Could you edit the material from the line holding "The height and" through the end, inclusive, so that "dot separator" becomes "middle dot" and nothing else changes? Return only those lines, without the pictures.

_ _ _

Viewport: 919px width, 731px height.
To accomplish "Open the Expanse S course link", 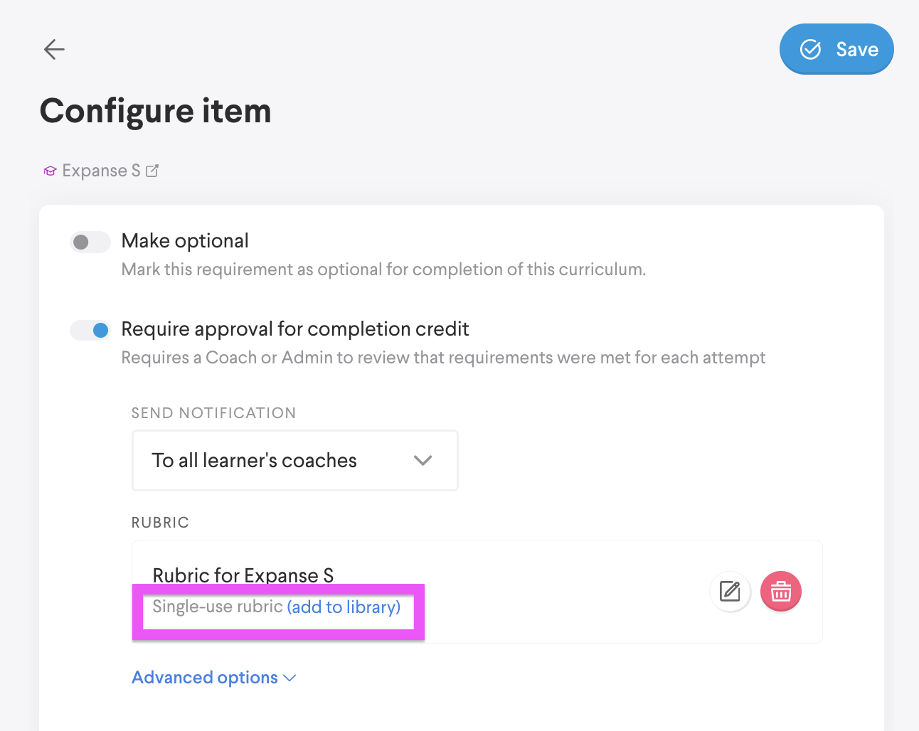I will [101, 171].
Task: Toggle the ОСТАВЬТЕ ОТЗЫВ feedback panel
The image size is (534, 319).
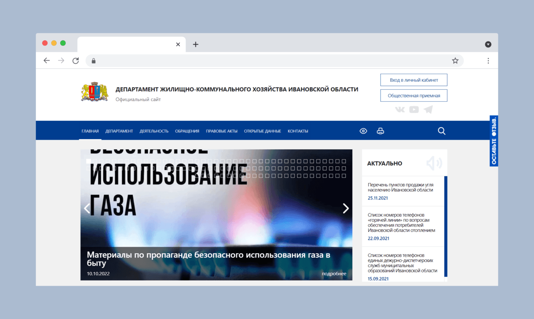Action: (x=494, y=141)
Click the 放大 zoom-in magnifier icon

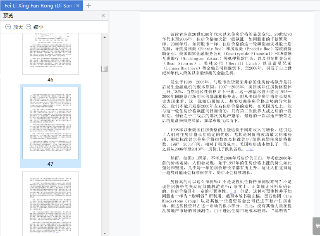[x=8, y=27]
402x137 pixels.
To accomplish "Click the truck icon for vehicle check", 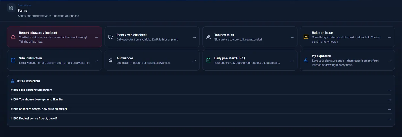I will (x=111, y=37).
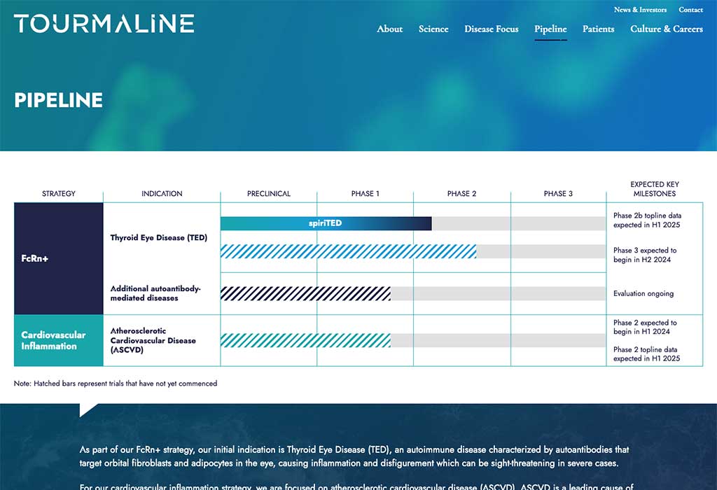Click the Phase 3 column header

pos(557,194)
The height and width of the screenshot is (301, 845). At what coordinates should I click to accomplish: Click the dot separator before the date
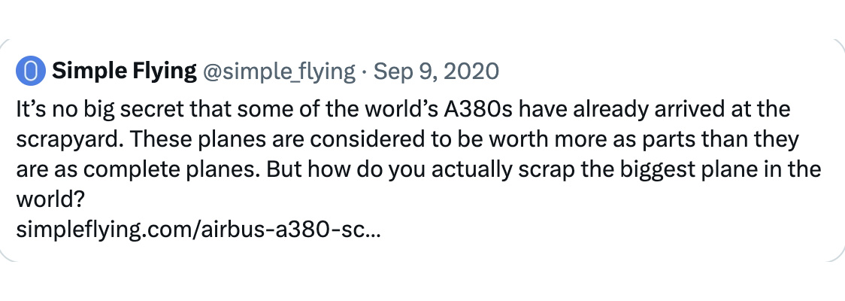[365, 71]
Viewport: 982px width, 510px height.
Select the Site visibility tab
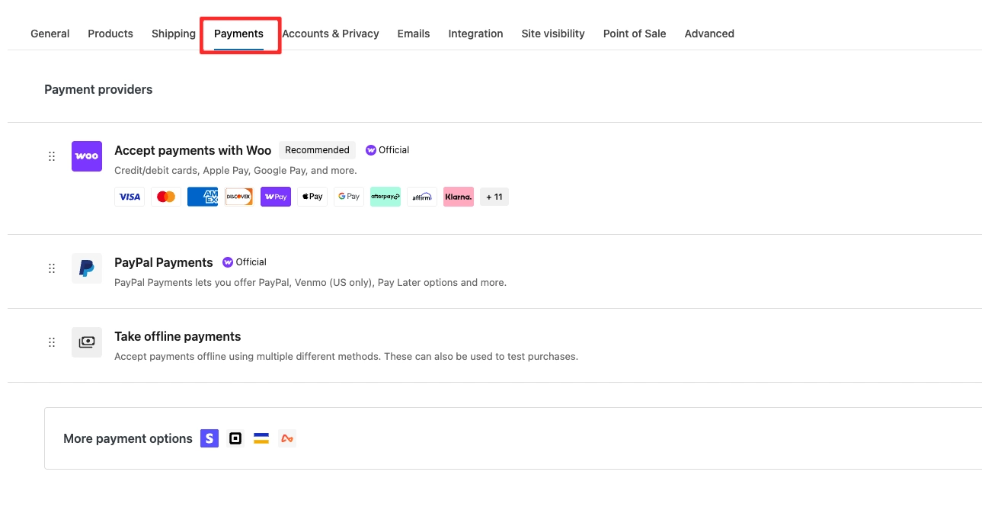click(x=553, y=34)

_ _ _

§ Solution to this problem:
The height and width of the screenshot is (301, 845). At what coordinates should I click to accomplish: Click the middle dot before the date
[365, 71]
Viewport: 982px width, 510px height.
Select the Site visibility tab
click(x=553, y=34)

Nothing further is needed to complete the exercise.